Tom Smith is an American jazz musician and educator.
Smith was introduced to fine arts at an early age by his father, a noted trombonist, best known for his work with New Orleans traditional jazz artist Murphy Campo. Tom Smith was the longest continuous member of the North Carolina Artist-in-Residence Program (1984–1992), while based at three separate North Carolina community colleges. A widely acknowledged pioneer of the American community jazz movement (having founded over fifty large community jazz ensembles) his best known group was the Unifour Jazz Ensemble, an eighteen-piece big band and first entirely state funded big band in the United States, that placed seventh in the 1988 Down Beat Readers Poll. In that same poll, Smith placed fifth in the trombone category. As an improvising soloist, he has performed and toured with Louie Bellson, Clark Terry, McCoy Tyner, Joe Henderson, Chris Potter, the New York Voices, Nicholas Payton, Herb Ellis, Donald Byrd, Darius Brubeck and the Manhattan Transfer. Smith is also a noted music historian and researcher. In 2001 he and his research partner Gary Westbrook received recognition for identifying the musical fingerprint for identification of unknown personnel on early recordings.[1] This and subsequent research has received widespread media exposure via National Public Radio's Weekly Edition and Tech TV. In 2014, Tom received the Brubeck Award for Jazz Research.

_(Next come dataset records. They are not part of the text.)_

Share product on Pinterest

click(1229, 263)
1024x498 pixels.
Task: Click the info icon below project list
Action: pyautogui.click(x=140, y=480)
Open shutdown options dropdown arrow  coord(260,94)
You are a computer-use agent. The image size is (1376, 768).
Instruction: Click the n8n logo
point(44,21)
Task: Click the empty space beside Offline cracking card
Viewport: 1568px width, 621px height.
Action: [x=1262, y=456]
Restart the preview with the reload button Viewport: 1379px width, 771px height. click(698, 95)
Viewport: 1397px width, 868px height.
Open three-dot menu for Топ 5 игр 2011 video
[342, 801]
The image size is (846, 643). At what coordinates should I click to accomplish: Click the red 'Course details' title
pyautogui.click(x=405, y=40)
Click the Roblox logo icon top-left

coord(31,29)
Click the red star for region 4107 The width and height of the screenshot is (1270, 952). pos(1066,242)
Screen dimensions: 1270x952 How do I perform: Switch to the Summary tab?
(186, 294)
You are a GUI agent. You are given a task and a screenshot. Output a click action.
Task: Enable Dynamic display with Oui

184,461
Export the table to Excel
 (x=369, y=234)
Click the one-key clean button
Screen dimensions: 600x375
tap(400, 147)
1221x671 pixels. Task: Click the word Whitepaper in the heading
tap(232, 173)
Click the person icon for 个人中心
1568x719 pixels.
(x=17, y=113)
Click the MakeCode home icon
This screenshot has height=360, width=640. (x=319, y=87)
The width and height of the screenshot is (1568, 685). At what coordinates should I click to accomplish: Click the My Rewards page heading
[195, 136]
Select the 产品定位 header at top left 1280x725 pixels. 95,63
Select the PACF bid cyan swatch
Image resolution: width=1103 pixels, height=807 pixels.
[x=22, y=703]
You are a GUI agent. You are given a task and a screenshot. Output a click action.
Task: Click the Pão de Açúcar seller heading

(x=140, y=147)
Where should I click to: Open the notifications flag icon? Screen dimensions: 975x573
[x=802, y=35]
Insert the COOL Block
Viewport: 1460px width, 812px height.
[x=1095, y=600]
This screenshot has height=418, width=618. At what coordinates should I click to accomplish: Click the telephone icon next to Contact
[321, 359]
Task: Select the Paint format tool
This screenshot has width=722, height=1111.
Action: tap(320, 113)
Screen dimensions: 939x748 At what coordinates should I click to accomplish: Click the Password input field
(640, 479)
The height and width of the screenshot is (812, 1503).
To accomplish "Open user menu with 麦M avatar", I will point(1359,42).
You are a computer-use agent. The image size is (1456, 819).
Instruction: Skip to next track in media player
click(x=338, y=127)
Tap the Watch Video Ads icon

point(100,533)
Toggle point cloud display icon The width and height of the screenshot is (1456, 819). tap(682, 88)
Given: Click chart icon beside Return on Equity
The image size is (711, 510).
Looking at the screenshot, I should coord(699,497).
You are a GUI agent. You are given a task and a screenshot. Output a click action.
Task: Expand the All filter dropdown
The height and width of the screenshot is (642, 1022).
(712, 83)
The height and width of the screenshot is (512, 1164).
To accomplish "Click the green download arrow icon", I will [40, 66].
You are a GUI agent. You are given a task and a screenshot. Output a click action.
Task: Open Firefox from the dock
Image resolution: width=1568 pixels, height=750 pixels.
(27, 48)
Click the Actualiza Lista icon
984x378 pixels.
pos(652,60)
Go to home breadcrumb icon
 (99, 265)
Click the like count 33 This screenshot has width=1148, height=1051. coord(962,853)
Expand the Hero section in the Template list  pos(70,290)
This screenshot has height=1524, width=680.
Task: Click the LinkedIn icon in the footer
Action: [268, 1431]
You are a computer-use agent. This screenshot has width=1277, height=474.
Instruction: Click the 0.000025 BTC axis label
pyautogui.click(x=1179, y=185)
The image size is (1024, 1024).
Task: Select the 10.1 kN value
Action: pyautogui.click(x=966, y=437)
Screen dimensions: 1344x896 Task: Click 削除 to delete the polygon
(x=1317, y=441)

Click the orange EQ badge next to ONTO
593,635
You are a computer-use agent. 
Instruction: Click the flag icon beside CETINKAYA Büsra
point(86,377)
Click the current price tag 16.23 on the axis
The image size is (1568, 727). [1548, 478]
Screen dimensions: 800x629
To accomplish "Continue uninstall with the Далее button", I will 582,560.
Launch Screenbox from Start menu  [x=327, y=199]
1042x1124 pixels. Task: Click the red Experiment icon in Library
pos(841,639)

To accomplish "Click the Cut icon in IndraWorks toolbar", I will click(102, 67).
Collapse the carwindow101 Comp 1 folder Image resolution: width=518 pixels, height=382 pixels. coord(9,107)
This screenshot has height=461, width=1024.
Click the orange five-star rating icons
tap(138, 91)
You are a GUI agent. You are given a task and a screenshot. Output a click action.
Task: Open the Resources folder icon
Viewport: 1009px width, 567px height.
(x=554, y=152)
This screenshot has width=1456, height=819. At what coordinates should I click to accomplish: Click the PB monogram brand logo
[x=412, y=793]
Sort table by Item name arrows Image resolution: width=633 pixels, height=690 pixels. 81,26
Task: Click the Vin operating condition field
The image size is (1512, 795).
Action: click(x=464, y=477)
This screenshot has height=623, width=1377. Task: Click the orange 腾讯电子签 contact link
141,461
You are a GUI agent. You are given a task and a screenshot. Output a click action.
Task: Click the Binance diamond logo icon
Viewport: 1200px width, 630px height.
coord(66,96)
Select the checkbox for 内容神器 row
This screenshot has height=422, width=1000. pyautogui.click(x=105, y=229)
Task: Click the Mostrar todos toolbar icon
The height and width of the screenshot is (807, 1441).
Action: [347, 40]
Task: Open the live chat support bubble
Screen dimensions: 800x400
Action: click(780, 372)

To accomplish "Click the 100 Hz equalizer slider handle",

Since 2002, his works in global jazz education have drawn wide attention. Called by a former Fulbright Executive Director the preeminent jazz Fulbright Scholar in the program's history, Smith is the only foreigner to have been awarded The Romanian National Radio Prize. In 2005, he founded and coordinated the Romanian Jazz Education Seminar, the first summer music camp staged in Romania, and cofounded the first western styled jazz music college in that country (2004). In 2006, his Fulbright work in South Africa included extensive assistance with township based initiatives, alongside devising a strategy to link university jazz education with local Zulu musicians. In 2008, Smith was the recipient of the International Association for Jazz Education Jazz Ambassador Award, having already been awarded Outstanding Service to Jazz Education honors in 1998, 2000, 2001, 2002, 2003, 2005 and 2006. In 2009, Tom received his eighth Fulbright Award (a record for musician professors) and accepted residency at the Serbia Academy of Music (University of Arts) drafting the curriculum for their jazz program. Later, he accepted guest jazz studies appointments in Budva, Montenegro. In 2010, Tom and his wife Sarah relocated to Northeast China where he developed a jazz music strategy for teaching English to native Mandarin speakers. In 2011 he was appointed a professor of music at Ningbo University (Zhejiang Province, China) assigned to establish the first entirely functional jazz program on the Chinese mainland, that led to formation of numerous instrumental groups and a 40-member jazz choir. In 2013, Tom was awarded the Camellia Award, for noteworthy artistic contributions towards social betterment for the Greater Ningbo Region.